Zaczęłam wyrywać się i krzyczeć gdy próbował zaciągnąć mnie głębiej w ciemną uliczkę.
Łzy płynęły strumieniami po moich policzkach, a gardło piekło niemiłosiernie gdy próbowałam krzyczeć jeszcze głośniej, ale on zakrył mi usta wielka obleśną łapą.
Nie mogłam nic zrobić, poza moimi stłumionymi krzykami nie było słychać nic, panowała absolutna cisza.
W głowie zaczęłam zadawać sobie pytania. Dlaczego akurat ja? Wiedziałam co mnie czeka co potęgowało mój strach i obrzydzenie.
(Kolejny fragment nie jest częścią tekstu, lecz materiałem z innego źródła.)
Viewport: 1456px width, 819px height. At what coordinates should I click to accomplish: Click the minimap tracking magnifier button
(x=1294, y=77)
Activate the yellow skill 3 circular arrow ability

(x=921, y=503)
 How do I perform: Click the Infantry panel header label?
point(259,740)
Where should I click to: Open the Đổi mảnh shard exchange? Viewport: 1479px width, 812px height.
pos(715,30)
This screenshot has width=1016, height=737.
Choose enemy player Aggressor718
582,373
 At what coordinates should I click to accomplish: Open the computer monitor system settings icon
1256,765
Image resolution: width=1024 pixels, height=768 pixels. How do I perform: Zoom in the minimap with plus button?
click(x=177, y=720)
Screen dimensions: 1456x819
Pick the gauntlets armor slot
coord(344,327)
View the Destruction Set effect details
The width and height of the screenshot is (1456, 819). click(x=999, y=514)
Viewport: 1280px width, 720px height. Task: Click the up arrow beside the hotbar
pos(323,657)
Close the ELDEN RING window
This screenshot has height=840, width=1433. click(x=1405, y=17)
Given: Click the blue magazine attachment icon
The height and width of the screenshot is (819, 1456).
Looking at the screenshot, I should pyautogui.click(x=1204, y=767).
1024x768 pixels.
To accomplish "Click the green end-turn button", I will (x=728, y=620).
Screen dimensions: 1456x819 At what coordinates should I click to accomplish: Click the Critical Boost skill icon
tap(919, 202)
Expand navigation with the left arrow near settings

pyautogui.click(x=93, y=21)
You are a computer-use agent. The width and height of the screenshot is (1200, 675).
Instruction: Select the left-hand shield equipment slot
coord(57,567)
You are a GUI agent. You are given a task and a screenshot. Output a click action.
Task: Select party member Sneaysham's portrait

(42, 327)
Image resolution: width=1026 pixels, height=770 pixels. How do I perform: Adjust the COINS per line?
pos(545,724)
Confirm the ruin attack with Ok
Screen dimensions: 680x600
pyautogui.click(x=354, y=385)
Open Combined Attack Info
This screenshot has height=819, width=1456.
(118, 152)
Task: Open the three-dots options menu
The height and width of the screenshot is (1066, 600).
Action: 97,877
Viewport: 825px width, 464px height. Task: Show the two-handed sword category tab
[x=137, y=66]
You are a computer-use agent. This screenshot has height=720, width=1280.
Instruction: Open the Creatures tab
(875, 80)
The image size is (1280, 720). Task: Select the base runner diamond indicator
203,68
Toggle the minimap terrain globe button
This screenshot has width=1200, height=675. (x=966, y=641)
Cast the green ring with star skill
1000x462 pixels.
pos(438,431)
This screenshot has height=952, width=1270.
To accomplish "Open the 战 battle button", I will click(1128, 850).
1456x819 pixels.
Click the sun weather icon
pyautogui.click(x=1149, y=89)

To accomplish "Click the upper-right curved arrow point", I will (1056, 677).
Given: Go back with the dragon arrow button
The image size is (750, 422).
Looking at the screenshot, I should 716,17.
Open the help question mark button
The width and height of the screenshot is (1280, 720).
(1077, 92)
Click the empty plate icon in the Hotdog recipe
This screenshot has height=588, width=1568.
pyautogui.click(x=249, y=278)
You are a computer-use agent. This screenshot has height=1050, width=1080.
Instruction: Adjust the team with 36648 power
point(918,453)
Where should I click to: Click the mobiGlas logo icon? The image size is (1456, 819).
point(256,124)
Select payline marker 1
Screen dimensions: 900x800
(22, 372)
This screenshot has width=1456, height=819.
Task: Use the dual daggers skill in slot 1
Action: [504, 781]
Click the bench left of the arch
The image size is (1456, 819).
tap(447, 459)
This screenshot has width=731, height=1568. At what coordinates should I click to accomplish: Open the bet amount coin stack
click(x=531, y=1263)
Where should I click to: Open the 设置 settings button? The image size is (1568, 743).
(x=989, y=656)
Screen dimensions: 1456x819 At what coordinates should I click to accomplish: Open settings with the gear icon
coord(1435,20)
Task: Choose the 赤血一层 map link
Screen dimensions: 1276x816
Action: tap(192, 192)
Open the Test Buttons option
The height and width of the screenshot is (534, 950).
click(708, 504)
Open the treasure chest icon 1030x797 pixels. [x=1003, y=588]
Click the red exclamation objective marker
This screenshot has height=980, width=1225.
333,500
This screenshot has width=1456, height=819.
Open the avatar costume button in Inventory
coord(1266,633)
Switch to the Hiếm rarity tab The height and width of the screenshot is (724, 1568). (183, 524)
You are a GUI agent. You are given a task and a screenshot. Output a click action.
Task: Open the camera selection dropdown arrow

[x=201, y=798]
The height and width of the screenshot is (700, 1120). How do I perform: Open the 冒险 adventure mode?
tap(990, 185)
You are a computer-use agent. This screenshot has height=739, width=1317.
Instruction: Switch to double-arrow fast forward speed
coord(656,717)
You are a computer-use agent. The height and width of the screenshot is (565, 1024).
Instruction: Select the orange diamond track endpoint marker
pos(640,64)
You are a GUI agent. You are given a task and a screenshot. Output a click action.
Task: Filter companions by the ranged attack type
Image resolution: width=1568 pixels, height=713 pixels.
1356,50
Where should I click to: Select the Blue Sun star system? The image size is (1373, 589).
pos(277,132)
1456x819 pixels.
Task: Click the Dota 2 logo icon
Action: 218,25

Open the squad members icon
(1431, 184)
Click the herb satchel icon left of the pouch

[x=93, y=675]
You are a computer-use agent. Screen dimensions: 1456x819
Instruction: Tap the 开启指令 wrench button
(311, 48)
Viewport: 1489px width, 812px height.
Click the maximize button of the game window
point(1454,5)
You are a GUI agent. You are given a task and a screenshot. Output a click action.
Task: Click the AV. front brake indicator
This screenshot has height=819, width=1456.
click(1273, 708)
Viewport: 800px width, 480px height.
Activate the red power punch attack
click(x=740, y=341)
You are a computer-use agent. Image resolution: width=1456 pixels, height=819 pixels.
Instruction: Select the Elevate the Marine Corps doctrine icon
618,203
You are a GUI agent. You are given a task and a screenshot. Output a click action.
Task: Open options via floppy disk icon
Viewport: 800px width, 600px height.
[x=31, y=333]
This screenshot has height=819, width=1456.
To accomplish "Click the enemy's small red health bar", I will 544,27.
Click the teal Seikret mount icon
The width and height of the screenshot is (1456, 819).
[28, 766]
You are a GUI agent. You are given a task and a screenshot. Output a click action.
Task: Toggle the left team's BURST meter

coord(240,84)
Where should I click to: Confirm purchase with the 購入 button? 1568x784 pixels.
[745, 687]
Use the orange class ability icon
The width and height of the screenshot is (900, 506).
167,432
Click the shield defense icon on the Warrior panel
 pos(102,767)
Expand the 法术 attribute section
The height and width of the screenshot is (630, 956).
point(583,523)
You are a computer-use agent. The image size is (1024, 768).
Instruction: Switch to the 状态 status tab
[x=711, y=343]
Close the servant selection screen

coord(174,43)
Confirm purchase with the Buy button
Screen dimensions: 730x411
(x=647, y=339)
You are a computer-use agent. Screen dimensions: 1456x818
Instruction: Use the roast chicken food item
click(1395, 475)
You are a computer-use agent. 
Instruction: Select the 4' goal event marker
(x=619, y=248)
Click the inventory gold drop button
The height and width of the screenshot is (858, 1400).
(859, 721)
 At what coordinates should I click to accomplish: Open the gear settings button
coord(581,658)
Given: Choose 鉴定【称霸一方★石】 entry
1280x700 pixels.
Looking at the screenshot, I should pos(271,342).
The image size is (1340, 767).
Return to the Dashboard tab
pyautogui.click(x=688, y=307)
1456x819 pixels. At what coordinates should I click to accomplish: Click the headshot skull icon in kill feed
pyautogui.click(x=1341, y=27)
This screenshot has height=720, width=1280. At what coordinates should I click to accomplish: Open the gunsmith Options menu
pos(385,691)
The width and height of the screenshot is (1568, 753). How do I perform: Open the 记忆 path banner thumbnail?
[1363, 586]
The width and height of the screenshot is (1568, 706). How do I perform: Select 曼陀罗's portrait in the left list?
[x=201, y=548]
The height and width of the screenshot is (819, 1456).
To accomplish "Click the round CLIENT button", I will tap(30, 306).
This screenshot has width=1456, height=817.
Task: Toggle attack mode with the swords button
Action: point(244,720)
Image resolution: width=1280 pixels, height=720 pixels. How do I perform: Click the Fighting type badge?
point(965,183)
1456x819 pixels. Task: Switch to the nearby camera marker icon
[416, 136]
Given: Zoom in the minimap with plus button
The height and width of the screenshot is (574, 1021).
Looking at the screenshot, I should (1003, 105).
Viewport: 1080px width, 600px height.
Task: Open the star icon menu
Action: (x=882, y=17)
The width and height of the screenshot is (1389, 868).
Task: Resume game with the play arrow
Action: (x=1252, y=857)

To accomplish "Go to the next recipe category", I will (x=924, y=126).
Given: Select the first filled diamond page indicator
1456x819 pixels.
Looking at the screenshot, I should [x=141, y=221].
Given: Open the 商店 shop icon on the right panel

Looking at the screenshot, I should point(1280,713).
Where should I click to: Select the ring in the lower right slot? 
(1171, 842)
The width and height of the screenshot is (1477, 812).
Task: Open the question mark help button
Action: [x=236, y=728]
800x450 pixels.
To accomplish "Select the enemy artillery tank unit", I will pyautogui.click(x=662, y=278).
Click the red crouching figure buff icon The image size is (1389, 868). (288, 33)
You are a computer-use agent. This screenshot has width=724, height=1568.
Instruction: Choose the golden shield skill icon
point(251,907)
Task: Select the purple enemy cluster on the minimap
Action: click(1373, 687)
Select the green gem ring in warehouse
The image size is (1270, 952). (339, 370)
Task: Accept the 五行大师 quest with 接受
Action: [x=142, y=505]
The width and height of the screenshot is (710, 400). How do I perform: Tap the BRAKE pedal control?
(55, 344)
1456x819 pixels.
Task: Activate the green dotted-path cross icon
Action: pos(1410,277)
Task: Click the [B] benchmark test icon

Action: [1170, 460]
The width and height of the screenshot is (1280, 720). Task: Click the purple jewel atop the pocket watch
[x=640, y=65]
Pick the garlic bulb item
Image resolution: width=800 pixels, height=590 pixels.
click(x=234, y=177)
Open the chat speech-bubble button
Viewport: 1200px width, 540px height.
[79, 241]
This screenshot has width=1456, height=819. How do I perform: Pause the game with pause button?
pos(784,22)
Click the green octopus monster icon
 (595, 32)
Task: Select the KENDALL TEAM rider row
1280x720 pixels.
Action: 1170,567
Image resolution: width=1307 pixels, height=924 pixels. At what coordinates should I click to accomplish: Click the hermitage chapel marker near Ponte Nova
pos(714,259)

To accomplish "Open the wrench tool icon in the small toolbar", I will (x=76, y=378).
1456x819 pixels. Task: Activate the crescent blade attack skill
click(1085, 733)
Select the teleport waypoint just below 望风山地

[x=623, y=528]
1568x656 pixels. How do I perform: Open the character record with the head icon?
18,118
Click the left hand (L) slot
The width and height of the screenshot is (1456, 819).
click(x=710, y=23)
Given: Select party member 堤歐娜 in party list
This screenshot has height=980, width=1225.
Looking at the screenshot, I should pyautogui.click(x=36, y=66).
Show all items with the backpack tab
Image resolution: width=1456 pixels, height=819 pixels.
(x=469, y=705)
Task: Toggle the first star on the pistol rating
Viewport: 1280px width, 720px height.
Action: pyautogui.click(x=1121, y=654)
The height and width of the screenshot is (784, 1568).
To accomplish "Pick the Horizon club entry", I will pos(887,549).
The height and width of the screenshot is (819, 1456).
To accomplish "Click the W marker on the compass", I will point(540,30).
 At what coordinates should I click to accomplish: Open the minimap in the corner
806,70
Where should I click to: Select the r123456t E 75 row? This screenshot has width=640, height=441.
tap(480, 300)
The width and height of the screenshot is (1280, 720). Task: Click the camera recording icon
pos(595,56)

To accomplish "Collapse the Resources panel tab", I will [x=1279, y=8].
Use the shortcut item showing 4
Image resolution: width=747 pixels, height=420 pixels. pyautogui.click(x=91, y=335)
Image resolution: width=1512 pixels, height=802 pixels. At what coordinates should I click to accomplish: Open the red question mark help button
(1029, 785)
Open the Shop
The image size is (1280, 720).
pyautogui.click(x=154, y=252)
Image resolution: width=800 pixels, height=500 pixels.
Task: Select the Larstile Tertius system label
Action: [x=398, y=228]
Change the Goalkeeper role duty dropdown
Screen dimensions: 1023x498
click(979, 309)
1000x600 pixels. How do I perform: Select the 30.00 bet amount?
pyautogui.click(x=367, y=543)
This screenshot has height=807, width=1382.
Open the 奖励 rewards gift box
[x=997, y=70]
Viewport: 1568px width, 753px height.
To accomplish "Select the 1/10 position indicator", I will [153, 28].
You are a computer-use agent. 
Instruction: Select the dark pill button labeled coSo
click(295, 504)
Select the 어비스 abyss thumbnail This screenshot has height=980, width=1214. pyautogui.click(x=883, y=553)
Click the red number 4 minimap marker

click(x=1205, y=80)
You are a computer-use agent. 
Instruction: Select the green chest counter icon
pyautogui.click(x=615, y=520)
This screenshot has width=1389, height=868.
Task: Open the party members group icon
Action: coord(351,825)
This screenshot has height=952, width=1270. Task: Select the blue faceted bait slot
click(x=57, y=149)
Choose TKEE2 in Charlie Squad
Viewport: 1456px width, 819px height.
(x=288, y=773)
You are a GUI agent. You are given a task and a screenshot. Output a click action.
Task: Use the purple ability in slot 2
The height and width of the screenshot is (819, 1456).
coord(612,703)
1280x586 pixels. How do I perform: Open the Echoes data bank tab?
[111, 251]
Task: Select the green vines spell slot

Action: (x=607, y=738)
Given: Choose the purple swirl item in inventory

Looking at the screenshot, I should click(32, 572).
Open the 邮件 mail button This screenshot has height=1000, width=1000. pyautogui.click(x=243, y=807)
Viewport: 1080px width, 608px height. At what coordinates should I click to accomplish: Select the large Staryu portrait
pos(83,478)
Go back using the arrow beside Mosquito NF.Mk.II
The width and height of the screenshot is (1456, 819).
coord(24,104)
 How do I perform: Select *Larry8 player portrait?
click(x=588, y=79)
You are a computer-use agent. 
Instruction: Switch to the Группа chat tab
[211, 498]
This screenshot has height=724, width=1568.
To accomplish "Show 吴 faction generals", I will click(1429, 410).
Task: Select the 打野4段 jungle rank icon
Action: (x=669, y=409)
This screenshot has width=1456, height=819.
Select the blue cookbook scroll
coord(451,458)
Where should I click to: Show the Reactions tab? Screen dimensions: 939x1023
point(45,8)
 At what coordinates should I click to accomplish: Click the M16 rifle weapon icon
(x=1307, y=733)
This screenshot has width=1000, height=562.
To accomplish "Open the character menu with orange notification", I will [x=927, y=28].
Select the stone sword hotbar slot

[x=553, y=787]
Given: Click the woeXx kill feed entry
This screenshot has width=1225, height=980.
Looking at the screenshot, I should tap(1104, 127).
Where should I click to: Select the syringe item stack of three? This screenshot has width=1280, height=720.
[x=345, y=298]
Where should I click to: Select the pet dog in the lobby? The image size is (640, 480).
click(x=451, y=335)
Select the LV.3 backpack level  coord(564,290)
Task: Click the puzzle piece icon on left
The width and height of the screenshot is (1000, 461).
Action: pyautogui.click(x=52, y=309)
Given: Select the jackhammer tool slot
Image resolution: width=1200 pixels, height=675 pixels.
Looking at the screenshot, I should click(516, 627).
Nie miałam już siły krzyczeć, nie miałam już siły płakać.
Gdy napastnik spostrzegł jak opadłam z sił, odwrócił mnie gwałtownie do siebie i przygwozdźił do ściany jakieś kamienicy co sprawiło mi nie mały ból.
Poluzował swój uścisk spoglądając na mnie oblizujac i zagryzajac dolna warge.
Przez chwilę chyba zatracił się gdzieś w myślach a ja zdołałam się wyswobodzić. Nie miałam siły biec ale starałam się uciec jak najdalej od tego drania.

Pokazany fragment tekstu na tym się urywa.